The Southern Alliance for Clean Energy (SACE) is a nonprofit advocacy group that promotes the use of clean energy in the southeastern United States.

History 
SACE was founded in 1985 under the original name Tennessee Valley Energy Coalition (TVEC). TVEC championed for rate-payer protections and tracked the environmental and energy policies of the Tennessee Valley Authority.

In 1992, TVEC's name changed to Tennessee Valley Energy Reform Coalition (TVERC). In 1993, Stephen A. Smith, SACE's current executive director, became the executive director of TVERC after serving on the board.

Following completion of TVA's 1995 IRP, TVERC shifted its focus to research on air pollution and efforts to clean up or retire coal-fired power plants. In 1997, TVERC worked with the Tennessee Clean Air Task Force.
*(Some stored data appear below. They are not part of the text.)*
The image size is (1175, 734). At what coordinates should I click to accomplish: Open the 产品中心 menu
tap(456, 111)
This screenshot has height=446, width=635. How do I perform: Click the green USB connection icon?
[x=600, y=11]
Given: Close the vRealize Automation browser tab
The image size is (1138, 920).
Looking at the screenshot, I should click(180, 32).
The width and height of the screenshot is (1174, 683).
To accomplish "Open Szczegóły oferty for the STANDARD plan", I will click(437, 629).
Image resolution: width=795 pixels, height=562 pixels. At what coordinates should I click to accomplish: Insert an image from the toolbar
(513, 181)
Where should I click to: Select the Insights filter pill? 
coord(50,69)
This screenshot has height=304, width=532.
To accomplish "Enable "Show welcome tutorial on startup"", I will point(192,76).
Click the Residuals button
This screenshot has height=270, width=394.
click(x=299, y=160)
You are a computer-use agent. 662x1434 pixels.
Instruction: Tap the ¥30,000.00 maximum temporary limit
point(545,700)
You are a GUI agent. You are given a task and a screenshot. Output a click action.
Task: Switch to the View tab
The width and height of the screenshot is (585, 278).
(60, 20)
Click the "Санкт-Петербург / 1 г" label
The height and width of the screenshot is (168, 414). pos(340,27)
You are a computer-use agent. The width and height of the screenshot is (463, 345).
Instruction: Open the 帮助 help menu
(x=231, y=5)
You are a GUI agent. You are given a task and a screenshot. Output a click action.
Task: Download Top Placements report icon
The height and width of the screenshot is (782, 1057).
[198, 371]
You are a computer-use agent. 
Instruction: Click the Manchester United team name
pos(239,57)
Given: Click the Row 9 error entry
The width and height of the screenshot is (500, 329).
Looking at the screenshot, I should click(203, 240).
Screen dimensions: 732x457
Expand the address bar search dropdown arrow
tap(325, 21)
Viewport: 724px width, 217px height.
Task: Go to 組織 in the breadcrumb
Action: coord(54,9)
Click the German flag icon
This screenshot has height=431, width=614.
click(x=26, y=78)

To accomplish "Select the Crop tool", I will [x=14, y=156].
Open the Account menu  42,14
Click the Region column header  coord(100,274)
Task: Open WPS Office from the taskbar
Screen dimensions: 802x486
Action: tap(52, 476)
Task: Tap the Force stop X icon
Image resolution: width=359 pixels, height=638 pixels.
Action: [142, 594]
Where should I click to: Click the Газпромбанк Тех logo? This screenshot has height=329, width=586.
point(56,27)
In 1998, TVERC engaged with TVA to launch the Green Power Switch program, giving TVA rate-payers the option to support wind, solar, and biogas renewable resources.

In 1999, TVERC was renamed the Southern Alliance For Clean Energy (SACE) as the organization expanded its focus beyond the TVA service area to encompass clean energy efforts with other utility providers in Florida and South Carolina. In 2001, SACE merged with Georgians For Clean Energy, thereby expanding its influence in the Southeast to also include Georgia.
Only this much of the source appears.